#### SELECTED EXCERPT
Social media are ever more present in everyday life, reflecting and influencing behaviour. This is increasingly being recognized within the traditional financial sector, as evidence is mounting that Twitter sentiment can forecast asset prices. See for example Twitter as a tool for forecasting stock market movements: A short-window event study or Predictive Sentiment Analysis of Tweets: A Stock Market Application.
Looking to the future or past?
Within the crypto space, indicators are mainly technical, meaning that they are relying on past prices to predict future returns. Though sometimes effective, past prices do not capture changing market conditions. Prediction of asset prices means gathering information about the future, not about the past. A technical indicator cannot account for an impending change in regulation boosting the price, or a Pyramid scheme or scam dramatically causing the price to drop. This means that technical indicators (if they do seem to work for a short time) have only limited efficacy.
Exploring the future
With this in mind, we set out to see what sentiment analysis has to offer in relation to cryptocurrency prices.
More specifically, we started scraping and analysing Twitter data in order to gauge if this would prove to be a helpful indicator.
Without getting too technical, we gathered all Tweets about the 100+ largest cryptocurrencies over time (using so-called cashtags in order to minimize noise), using a Python-based code. Using this method, all the Tweets are scored using an algorithm that determines textual sentiment to see if they are positive or negative on a range from +1 to -1 (ie, a score of 1 means the Tweet is extremely positive).
########
◆ PROBLEM 1 ◆
In the article on Twitter sentiment and cryptocurrency prices, on what scale does the algorithm score each Tweet's sentiment?
◆ PROBLEM 2 ◆
Reproduce the stretch of the article on Twitter sentiment and cryptocurrency prices from "Looking to the" through "a helpful indicator." word for word.
◆ PROBLEM 3 ◆
Take the article on Twitter sentiment and cryptocurrency prices further, picking up after its final sentence.
#### DATA SECTION
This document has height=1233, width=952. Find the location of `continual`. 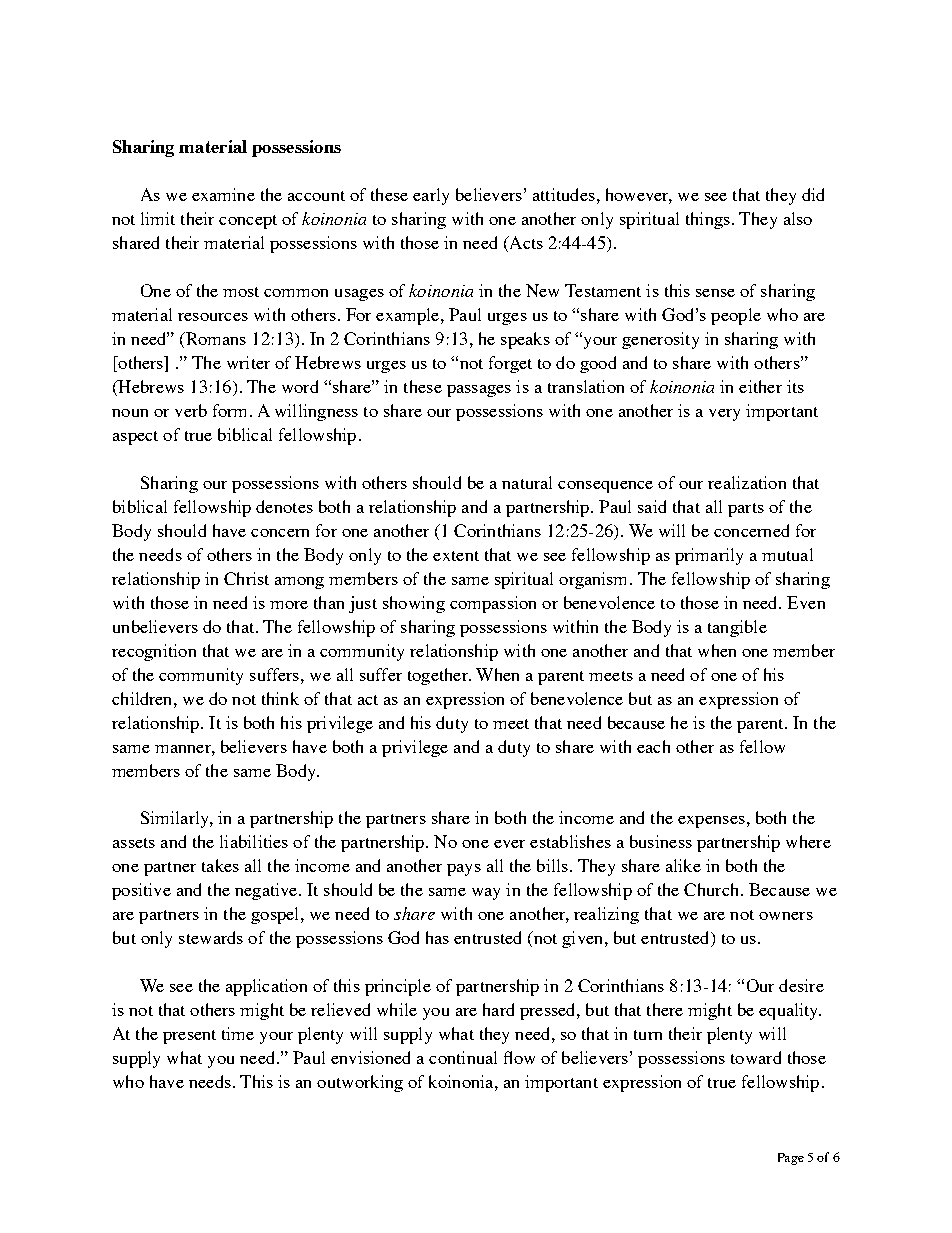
########
#### DATA SECTION
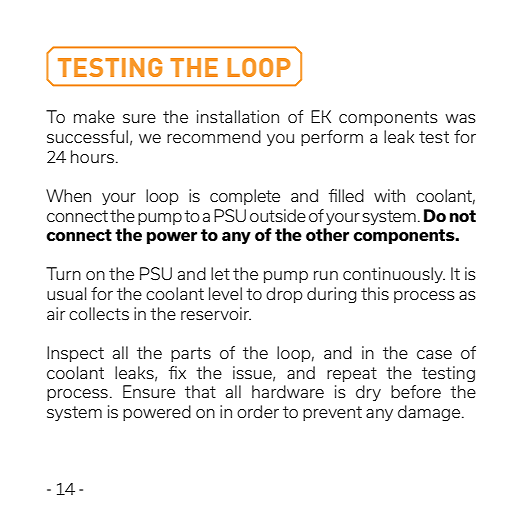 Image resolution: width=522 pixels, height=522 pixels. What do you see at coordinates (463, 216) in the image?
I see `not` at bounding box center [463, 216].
########
◆ WRITTEN RESPONSE 1 ◆
From +1 to -1.

◆ WRITTEN RESPONSE 2 ◆
Looking to the future or past?
Within the crypto space, indicators are mainly technical, meaning that they are relying on past prices to predict future returns. Though sometimes effective, past prices do not capture changing market conditions. Prediction of asset prices means gathering information about the future, not about the past. A technical indicator cannot account for an impending change in regulation boosting the price, or a Pyramid scheme or scam dramatically causing the price to drop. This means that technical indicators (if they do seem to work for a short time) have only limited efficacy.
Exploring the future
With this in mind, we set out to see what sentiment analysis has to offer in relation to cryptocurrency prices.
More specifically, we started scraping and analysing Twitter data in order to gauge if this would prove to be a helpful indicator.

◆ WRITTEN RESPONSE 3 ◆
But before diving in to the technicals, first let’s have a look at the results. The plot in the title graph shows sentiment (polarity), a bull/bear indicator (which looks at short term sentiment compared to a longer term average) and the sum of market capitalisation of all cryptocurrencies analysed.
Interestingly it shows a decrease in sentiment prior to the market declining at the start of July. When markets started to pick up again sentiment was already recovering for a period. Though the sample is obviously too short to make any bold statements, there seems to be some value in using sentiment as an indicator.
That being said it cannot be stressed enough that all indicators are imperfect, and the future is always fuzzy. Moreover, this indicator should not used n isolation and adds value only by placing it in a broader context.
What about sentiment on an individual level?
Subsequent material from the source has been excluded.